Jeżeli Europejski Bank Centralny bierze stronę nieżyjącego Prezesa NBP Skrzypka w sprawie rezerw (w sporze z ministerstwem finansów), to kto tu jest liberałem? To rząd Jarosława Kaczyńskiego obniżał podatki. A Kluzik-Rostkowska rozpoczęła sensowny program polityki wspomagania ubogich rodzin. Potrzeba nam nie malowanego prezydenta (Komorowski), nie prezydenta o biografii zakorzenionej w minionej epoce (Olechowski), ale kogoś, kto jeszcze nas poderwie do walki o Polskę silną, solidarną i przestrzegającą prawa. I sprawiedliwości. Polityka jest jak sztafeta: następny musi podjąć pałeczkę! Prof. Jadwiga Staniszkis
Taki będzie nowy, młody PiS? Cieszę się, że Jarosław Kaczyński zdecydował się kandydować. Inteligencja, instynkt państwowy, wola i świadomość zadania to dobra kombinacja w warunkach naszej, dryfującej bylejakości. Jego kandydowanie ma już zresztą natychmiastowy, pozytywny efekt: konieczność wyłonienia nowego PiS-u.
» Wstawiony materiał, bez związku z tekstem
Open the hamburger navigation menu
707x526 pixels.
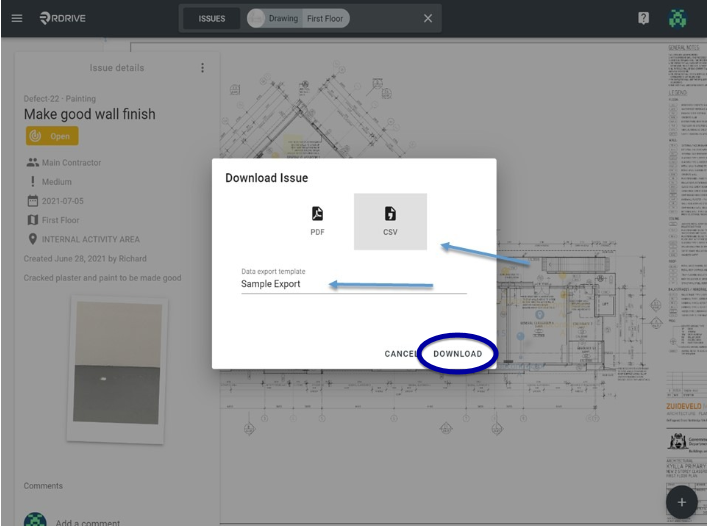17,18
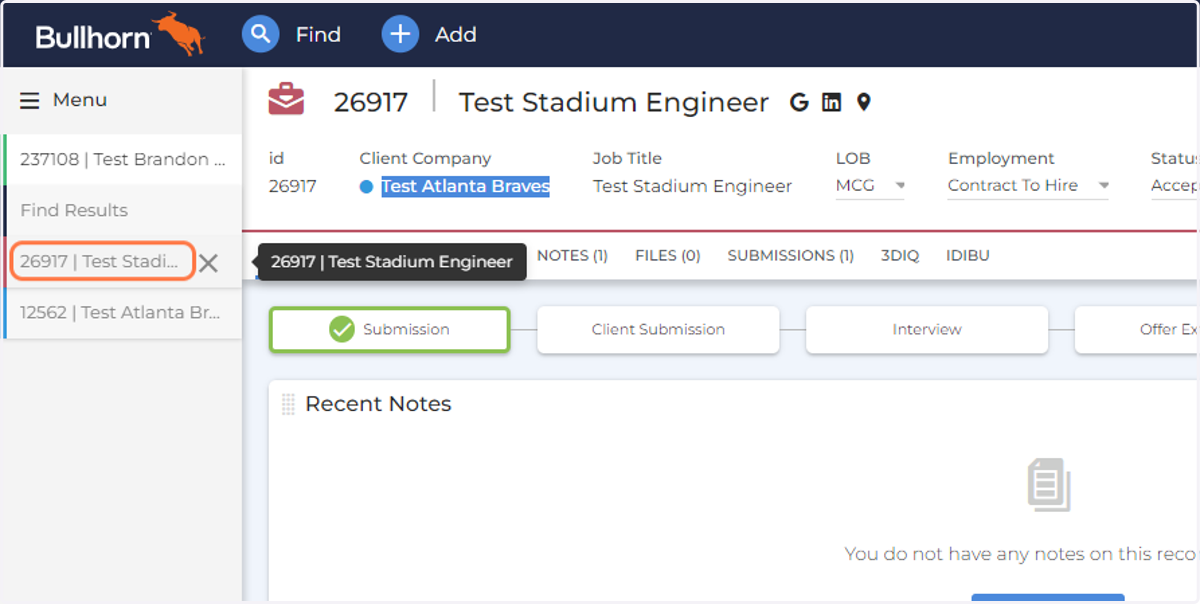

Nowa gwardia w PiS? Demokratyzacja partii, wzięcie odpowiedzialności przez młodsze pokolenie polityków i merytoryczna specjalizacja są nieuchronne. A ławka jest długa i imponująca. Kilka tylko nazwisk (z góry przepraszam za niewymienionych!). Polityka zagraniczna: Kowal – kierunek wschodni, Szczerski z UJ – Unia, Szymański – eurodeputowany, "Przegląd Międzynarodowy" – globalizacja, Marek Cichocki – Niemcy. Gospodarka: Poncyljusz (poseł, przedsiębiorca, radykalna deregulacja), Kluza – nadzór finansowy, I. Dąbrowski – SGH, Krupiński – dziś Bank Światowy. Polityka społeczna: Kluzik-Rostkowska, Cłoń-Domińczak (pomostówki, którymi chlubi się PO – to jej dzieło, rozpoczęte w rządzie PiS-u). Korupcja: Ziobro, Kamiński (ten z CBA). Sprawy organizacyjne: Brudziński, Jakubiak. Gdyby udało się jeszcze pozyskać na ekspertów Matyję (państwo, konstytucja) i Rymszę (polityka społeczna) ten zespół byłby bliski ideału. Świetnie wykształceni, większość była już wiceministrami i zna państwo. A przy tym – choć młodzi – są wierni "Solidarności".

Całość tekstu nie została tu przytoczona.